If it is necessary to estimate the cost of capital, the exact amount depends on how much money Starbucks needs, the annual percentage rate (APR), and the period. If the corporation needs $10 million, it is possible to make estimations. The self-funding approach is appropriate in the long run because the corporation does not need to pay additional interest for using the money. Thus, the long-term cost of capital equals $1 million because APR is 0%.

However, the state of affairs is different when debt and equity financing are considered in the short run. On the one hand, the APR for debt financing is 4.6% (Board of Governors of the Federal Reserve System, 2022). Consequently, the cost of capital for the 3-year term is approximately $1,072,000. On the other hand, if the corporation needs to generate $1 million through equity funding, it should sell 13,115 shares because a single share price is $76.25 (CNBC, 2022). In a 3-year term, Starbucks will have to pay $17,703 of dividends since the corporation mentioned that its dividends were $0.45 per share (Starbucks, 2021). Thus, the cost of capital is estimated at $1,017,703. Graph 1 below demonstrates the comparison of these values for the three funding sources.

Cost of Capital for Self-Funding, Debt, and Equity Funding
Graph 1: Cost of Capital for Self-Funding, Debt, and Equity Funding

Conclusion

In conclusion, it is possible to rely on the available data to make a profit-and-loss statement for a 3-year period. According to Macrotrends (2022), the corporation’s gross profit was $15,321 million in 2017, $16,788 million in 2018, $17,981 million in 2019, $15,823 million in 2020, and $20,320 million in 2021, future forecast is possible. Thus, it is expected that the gross profits will keep rising, accounting for $21,000 million in 2022, $23,000 million in 2023, and $24,000 million in 2024. Furthermore, the corporation’s direct costs can be associated with the store operating expenses that are described in Starbucks’s annual report, stating that these costs are $11,930 million (Starbuck, 2021). Thus, all this information demonstrates that Starbucks can impress with good financial health.

References

Board of Governors of the Federal Reserve System. (2022). Consumer credit – G.19. Federal Reserve. Web.

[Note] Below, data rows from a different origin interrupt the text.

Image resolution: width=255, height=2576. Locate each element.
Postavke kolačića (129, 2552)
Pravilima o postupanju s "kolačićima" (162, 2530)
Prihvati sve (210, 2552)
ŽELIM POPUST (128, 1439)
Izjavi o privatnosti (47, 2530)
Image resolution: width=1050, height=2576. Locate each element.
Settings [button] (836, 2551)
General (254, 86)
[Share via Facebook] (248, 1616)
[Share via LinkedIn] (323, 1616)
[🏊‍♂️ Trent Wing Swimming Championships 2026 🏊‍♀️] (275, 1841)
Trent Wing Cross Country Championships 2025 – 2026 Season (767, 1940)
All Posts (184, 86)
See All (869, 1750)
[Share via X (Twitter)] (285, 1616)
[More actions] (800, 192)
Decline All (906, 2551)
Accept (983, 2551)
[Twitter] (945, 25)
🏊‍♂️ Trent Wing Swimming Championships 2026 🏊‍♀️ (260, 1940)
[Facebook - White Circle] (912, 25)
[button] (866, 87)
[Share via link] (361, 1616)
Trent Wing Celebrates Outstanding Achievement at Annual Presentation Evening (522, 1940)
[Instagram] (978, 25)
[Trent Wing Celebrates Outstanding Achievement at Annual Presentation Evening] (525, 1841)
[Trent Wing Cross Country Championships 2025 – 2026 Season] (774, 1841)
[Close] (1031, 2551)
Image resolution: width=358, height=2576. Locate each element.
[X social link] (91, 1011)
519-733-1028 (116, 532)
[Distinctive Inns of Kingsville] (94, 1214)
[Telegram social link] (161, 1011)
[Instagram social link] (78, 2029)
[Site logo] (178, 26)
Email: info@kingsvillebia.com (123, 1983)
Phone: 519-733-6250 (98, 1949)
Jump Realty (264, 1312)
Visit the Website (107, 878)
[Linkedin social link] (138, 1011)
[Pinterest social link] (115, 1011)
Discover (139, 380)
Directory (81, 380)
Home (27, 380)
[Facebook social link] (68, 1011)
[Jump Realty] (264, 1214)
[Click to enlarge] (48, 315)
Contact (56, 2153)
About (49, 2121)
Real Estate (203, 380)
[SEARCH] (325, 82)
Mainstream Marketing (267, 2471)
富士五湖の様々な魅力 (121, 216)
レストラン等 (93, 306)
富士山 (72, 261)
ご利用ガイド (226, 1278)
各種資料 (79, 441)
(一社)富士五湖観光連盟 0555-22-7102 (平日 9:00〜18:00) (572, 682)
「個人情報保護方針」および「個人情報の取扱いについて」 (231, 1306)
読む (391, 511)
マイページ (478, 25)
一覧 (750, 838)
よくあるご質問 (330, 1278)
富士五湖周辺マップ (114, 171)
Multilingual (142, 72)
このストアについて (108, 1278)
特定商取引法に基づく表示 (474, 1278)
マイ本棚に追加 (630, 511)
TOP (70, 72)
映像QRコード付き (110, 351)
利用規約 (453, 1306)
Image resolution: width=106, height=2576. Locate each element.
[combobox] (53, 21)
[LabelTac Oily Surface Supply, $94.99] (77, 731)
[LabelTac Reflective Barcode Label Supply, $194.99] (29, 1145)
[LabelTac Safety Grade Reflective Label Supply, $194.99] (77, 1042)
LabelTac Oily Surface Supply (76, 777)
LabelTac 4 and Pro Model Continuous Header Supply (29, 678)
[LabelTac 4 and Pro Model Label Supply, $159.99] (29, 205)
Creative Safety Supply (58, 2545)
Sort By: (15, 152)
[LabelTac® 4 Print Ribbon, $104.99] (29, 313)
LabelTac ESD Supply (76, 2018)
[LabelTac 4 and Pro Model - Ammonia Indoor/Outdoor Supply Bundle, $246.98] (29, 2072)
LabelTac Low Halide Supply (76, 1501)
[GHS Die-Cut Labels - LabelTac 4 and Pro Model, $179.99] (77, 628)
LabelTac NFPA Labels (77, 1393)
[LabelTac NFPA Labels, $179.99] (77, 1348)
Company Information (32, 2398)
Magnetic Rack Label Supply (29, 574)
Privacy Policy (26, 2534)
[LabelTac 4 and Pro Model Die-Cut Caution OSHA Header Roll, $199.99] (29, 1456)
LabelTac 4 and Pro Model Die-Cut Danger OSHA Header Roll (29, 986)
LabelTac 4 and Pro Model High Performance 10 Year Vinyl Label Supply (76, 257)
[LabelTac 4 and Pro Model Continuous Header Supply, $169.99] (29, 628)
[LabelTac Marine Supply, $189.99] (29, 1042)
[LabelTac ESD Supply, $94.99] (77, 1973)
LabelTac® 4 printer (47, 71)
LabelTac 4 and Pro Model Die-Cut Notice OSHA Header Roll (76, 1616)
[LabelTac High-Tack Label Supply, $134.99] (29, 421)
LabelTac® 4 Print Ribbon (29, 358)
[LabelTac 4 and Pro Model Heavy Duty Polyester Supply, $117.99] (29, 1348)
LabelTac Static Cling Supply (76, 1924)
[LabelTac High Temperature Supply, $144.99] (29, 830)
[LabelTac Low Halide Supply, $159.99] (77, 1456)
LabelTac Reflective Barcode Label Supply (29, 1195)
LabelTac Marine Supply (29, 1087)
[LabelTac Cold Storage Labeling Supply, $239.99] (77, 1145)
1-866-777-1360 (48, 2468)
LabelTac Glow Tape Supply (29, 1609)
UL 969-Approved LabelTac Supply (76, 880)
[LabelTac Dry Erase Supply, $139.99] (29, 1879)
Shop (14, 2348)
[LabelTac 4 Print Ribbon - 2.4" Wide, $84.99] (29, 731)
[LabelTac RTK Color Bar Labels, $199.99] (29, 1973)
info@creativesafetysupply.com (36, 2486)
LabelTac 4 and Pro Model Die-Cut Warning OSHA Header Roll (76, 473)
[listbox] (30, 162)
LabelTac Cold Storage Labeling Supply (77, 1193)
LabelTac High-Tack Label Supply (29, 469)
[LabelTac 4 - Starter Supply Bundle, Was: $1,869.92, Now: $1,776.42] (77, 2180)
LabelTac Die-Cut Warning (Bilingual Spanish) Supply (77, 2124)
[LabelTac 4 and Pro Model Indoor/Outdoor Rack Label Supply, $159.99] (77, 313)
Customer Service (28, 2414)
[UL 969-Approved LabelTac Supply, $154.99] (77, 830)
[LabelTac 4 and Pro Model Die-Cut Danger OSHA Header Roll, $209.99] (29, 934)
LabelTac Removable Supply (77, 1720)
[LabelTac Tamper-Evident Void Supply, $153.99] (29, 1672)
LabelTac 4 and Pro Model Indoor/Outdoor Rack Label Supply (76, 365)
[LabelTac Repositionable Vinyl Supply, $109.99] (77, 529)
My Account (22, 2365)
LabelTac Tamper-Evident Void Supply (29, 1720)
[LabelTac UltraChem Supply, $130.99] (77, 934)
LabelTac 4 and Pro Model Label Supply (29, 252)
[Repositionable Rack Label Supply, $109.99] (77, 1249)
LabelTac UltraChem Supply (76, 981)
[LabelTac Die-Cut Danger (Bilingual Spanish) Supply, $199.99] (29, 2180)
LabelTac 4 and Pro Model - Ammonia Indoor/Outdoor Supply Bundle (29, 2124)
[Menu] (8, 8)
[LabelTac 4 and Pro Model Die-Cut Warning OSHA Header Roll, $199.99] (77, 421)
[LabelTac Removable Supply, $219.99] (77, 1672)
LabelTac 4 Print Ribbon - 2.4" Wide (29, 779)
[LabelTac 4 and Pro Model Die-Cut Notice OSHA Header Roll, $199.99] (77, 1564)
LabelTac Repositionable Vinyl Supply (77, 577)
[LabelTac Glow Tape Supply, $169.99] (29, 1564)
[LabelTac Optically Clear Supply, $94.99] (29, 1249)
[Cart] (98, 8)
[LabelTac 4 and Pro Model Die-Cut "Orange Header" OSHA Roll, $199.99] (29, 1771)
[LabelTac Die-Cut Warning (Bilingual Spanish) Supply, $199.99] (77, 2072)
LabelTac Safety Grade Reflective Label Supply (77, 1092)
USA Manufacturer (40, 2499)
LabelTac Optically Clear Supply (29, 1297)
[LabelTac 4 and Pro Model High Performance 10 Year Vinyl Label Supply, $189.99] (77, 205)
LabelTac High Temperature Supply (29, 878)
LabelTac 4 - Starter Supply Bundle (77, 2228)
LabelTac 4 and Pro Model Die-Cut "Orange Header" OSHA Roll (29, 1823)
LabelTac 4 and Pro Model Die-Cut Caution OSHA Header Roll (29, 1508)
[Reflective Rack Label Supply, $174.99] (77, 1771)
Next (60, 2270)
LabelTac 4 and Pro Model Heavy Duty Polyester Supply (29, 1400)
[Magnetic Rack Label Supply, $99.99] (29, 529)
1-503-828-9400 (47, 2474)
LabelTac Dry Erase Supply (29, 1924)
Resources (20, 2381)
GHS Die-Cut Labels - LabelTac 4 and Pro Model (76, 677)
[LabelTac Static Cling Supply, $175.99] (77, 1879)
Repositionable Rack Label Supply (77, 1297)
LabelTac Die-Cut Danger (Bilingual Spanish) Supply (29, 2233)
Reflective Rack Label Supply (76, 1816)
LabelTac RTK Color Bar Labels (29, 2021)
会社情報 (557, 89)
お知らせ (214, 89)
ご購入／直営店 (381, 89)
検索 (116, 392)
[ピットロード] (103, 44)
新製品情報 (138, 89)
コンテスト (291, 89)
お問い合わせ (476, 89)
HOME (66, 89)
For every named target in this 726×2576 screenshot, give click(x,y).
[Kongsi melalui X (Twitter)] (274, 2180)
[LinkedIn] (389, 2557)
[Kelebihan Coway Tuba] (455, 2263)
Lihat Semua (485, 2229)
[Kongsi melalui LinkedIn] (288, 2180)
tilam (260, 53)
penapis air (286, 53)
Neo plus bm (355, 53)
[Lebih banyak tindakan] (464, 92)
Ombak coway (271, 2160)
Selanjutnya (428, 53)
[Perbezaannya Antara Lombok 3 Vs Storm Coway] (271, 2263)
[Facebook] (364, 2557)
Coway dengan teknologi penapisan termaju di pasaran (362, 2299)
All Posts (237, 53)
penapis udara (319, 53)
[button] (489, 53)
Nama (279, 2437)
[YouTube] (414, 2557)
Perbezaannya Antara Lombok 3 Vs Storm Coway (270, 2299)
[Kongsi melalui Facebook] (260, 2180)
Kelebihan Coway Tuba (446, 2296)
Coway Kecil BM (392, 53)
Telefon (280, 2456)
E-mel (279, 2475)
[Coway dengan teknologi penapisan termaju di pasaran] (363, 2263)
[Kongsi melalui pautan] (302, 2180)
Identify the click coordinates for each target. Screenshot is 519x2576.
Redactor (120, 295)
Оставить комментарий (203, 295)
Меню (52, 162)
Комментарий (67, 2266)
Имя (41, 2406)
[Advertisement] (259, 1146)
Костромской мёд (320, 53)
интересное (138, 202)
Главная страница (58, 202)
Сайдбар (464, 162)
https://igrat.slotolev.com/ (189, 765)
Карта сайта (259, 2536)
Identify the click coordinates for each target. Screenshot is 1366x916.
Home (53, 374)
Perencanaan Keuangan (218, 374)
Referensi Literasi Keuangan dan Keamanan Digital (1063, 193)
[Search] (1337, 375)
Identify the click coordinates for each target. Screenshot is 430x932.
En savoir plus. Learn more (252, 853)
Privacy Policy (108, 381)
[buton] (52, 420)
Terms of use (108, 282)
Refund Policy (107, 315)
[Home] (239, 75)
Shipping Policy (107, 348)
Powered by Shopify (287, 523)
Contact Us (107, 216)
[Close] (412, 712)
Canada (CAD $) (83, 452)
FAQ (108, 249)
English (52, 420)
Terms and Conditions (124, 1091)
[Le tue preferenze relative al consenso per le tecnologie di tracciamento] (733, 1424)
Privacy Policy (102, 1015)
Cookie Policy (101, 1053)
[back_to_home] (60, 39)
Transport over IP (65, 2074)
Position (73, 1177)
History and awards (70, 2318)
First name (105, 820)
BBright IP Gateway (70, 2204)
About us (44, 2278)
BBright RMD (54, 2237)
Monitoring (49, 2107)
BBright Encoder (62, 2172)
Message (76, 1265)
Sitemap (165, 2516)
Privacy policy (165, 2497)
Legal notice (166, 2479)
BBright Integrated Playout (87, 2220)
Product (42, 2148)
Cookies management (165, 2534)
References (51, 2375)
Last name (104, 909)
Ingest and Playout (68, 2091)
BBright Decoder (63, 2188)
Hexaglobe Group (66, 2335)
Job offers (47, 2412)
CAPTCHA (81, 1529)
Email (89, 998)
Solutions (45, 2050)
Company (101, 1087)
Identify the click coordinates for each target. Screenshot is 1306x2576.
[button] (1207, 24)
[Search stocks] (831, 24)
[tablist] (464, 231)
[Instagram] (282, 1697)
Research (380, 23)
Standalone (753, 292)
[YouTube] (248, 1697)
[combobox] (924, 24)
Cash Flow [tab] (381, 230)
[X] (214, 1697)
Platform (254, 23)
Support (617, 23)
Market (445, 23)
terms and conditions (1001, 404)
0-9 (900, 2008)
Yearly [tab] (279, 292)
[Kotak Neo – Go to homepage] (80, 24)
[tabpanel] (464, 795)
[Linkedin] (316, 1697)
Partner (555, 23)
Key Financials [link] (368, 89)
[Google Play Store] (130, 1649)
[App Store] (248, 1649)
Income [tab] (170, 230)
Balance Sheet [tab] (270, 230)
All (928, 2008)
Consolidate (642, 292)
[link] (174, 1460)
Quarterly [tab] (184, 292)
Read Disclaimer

CNBC. (2022). Starbucks Corp. Web.

Macrotrends. (2022). Starbucks financial statements 2009-2022 / SBUX. Web.

Starbucks. (2021). Fiscal 2021 annual report [PDF document]. Web.

Yacus, A. M., Esposito, S. E., & Yang, Y. (2019). The influence of funding approaches, growth expectations, and industry gender distribution on high‐growth women entrepreneurs. Journal of Small Business Management, 57(1), 59-80.

Yahoo.Finance. (n.d.). Starbucks Corporation (SBUX). Web.